*本文*.
今回のアメリカ最高裁の判決により、契約書の仲裁に関わる規約はより重要性を増していくことが考えられます。アメリカにおける訴訟は高額なので、契約の際に仲裁で係争を解決する条文を含むことがほとんどだと思いますが、その文言に注意しないと意図しない訴訟に巻き込まれてしまうことがあります。
係争を解決する場を決めるのは仲裁人
今回の判決でアメリカ最高裁は、係争を解決する場を決めるべき組織は仲裁人だという判決を下しました。
通常、契約に仲裁(arbitration)に関わる規約があり、何か当事者間に問題が生じた場合、仲裁で係争の解決しますが、そもそもその係争内容が仲裁で解決されるべき問題なのか、裁判所で争われるべき問題なのか、当事者間で意見が異なる場合があります。
今回のSchein事件でも、その係争を解決する場に対して当事者同士異なる主張があり、どこに係争を解決する場を決める権利があるのかが争われていました。
最高裁は、全会一致で、契約書において仲裁の可能性(arbitrability )についての裁量権が仲裁人に委ねられていることがはっきりと明白に(“clearly and unmistakably” )示されていれば、係争を解決する場を決めるのは、裁判所ではなく、仲裁人であるべきとしました。
この判決で、係争内容が仲裁に関わるものだという主張が「まったく根拠のないもの」(wholly groundless)であるという主張があっても、まずは仲裁人が係争を解決する場を決めるべきとしました。

*課題*.
本文に基づいて、次の問いに答えなさい。
1. アメリカにおける訴訟の費用はどのようなものとされているか。
2. 今回争われた事件は何と呼ばれているか。
3. 最高裁の判決は、裁判官の何による判断として下されたか。
次のデータは、本文とは別の資料である。

*提供データ*.
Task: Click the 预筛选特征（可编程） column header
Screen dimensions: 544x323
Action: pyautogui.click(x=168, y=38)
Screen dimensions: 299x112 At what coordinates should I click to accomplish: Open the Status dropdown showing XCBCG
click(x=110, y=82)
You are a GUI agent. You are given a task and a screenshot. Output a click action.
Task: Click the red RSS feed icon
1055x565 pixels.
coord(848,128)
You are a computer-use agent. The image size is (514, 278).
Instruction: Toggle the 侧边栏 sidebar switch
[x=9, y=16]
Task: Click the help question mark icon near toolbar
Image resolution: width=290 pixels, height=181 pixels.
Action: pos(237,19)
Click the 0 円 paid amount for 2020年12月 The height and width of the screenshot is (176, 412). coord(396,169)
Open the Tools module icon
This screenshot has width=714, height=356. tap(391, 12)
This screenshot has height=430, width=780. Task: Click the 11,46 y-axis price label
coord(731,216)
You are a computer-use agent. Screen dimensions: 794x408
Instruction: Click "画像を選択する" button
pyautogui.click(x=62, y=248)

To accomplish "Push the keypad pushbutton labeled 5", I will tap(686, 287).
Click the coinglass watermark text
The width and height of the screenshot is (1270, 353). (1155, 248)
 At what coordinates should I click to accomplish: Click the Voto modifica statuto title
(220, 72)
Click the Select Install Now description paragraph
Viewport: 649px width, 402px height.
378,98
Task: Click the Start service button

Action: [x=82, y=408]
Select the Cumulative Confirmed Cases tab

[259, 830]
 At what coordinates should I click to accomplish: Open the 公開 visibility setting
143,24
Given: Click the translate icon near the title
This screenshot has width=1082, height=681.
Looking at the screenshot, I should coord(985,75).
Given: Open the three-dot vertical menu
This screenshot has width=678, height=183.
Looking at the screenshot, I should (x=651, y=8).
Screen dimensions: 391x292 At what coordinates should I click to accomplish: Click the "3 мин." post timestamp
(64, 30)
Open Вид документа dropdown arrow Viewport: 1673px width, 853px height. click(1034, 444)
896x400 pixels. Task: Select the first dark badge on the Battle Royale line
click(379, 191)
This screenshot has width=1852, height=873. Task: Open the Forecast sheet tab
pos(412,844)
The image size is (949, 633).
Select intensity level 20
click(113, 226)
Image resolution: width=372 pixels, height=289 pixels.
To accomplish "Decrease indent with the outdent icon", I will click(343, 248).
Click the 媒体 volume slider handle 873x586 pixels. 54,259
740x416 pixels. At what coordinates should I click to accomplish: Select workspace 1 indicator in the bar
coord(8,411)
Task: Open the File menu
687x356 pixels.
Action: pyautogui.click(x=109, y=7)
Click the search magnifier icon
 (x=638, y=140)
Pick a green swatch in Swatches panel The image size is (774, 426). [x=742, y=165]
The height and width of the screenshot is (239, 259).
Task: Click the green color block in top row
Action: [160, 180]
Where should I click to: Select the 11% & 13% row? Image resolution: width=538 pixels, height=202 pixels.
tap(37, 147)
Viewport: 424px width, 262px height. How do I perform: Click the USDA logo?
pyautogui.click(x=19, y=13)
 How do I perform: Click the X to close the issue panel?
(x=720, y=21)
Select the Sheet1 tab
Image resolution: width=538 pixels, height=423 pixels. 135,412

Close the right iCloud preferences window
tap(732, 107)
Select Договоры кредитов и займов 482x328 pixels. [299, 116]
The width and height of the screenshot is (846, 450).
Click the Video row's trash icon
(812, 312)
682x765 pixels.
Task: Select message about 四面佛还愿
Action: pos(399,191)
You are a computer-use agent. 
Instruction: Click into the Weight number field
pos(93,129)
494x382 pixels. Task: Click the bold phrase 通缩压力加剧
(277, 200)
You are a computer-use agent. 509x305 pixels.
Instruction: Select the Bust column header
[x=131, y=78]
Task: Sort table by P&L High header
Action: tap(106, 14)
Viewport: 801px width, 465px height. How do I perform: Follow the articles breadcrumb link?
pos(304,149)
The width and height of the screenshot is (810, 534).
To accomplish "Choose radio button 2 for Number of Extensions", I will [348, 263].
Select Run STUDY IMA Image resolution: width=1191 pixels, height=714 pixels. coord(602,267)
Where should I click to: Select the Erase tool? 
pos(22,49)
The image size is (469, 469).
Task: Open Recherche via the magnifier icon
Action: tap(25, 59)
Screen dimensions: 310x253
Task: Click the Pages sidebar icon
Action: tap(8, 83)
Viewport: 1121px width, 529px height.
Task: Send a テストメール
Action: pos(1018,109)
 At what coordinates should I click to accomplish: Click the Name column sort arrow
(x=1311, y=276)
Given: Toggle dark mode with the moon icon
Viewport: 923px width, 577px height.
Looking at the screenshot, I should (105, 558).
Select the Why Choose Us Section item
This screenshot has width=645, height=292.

*解答*.
1. 高額である。
2. Schein事件
3. 全会一致